Energy Saving Measures for Cattle and Swine Farms
This page discusses measures that apply to most livestock farms in New York State, especially those raising cattle or swine but also farms raising goats, sheep, horses and other animals. These include smaller farms with just a small number of animals and up to larger farms with head counts in the thousands. For poultry farm energy efficiency guidance and incentives, visit our Poultry Sector page. It is recommended that you also check out the Cross-Farm Technologies page where you will find applicable measures for multiple farm types, and measures relating to lighting, space heating, and preventative maintenance.
Explore the subject areas linked to below or by downloading fact sheets about them. If you are interested in more detailed information or support, sign up for a free energy assessment or contact us for general support.
Ventilation at beef and livestock farms includes systems to move air in and out of the animal areas as well as air circulation within the barn.

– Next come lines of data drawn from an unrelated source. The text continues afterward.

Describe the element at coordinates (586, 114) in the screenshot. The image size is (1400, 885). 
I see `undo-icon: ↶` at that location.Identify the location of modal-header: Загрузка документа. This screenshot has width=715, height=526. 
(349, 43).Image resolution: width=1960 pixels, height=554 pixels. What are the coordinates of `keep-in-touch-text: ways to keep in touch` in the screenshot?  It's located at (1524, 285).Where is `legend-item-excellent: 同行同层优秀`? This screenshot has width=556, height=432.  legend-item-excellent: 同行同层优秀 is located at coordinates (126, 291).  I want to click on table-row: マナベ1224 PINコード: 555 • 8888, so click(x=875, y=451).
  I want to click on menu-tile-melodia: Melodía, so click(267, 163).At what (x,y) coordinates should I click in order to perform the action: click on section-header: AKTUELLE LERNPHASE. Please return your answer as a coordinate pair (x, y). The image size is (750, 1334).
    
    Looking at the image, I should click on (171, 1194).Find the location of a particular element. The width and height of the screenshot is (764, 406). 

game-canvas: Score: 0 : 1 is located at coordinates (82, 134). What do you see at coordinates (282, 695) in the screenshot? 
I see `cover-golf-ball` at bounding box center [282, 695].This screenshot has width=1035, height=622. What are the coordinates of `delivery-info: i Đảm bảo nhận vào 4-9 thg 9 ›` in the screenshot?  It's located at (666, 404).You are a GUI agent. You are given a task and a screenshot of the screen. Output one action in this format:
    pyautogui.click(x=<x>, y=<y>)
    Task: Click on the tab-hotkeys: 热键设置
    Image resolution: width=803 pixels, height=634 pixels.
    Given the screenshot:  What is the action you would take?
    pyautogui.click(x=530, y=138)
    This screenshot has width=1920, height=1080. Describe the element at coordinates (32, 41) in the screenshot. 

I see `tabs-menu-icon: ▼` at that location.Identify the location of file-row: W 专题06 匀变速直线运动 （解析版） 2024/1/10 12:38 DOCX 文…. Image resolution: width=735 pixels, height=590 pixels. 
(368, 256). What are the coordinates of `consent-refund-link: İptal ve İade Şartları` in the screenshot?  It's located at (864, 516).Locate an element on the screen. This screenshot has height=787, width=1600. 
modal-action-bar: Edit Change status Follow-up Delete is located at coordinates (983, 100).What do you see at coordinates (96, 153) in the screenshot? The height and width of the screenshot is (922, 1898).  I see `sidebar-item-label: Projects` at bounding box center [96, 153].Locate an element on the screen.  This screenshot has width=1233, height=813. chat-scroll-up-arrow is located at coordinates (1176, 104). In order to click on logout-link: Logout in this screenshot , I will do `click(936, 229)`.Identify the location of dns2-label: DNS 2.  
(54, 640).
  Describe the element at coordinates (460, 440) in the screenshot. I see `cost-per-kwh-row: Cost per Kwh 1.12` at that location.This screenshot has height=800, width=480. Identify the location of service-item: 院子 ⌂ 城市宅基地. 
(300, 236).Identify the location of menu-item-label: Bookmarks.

Measures to save energy will typically require capital expenditures, therefore these measures are best applied to areas where the fans operate for more than 20 hours weekly, on average.
Refrigeration at beef and livestock farms includes systems to store meat either frozen or unfrozen until distribution. This is accomplished with small refrigerators such as those found in a household, or with larger units such as 6’x6’ (or larger) walk-in boxes or units with a glass door for merchandising.
Animal Heat Mats
Heat under animals tends to be more practical and economical than heat lamps. Heat is not lost because the heat source is completely utilized by the litter. When heat lamps are used for breeding swine, heat travels to the sow and is not sufficiently provided to piglets, which negatively impacts the safety of piglets. Heat mats provide a warm zone for piglets, encouraging them to stay at a safe proximity to the sow.
Energy-free livestock waterers are insulated so that heat from the ground can prevent water from freezing. There are many versions of these for sale on the market and many farms have found them to be effective. It is recommended that the existing livestock waterers be replaced with energy-free livestock waterer.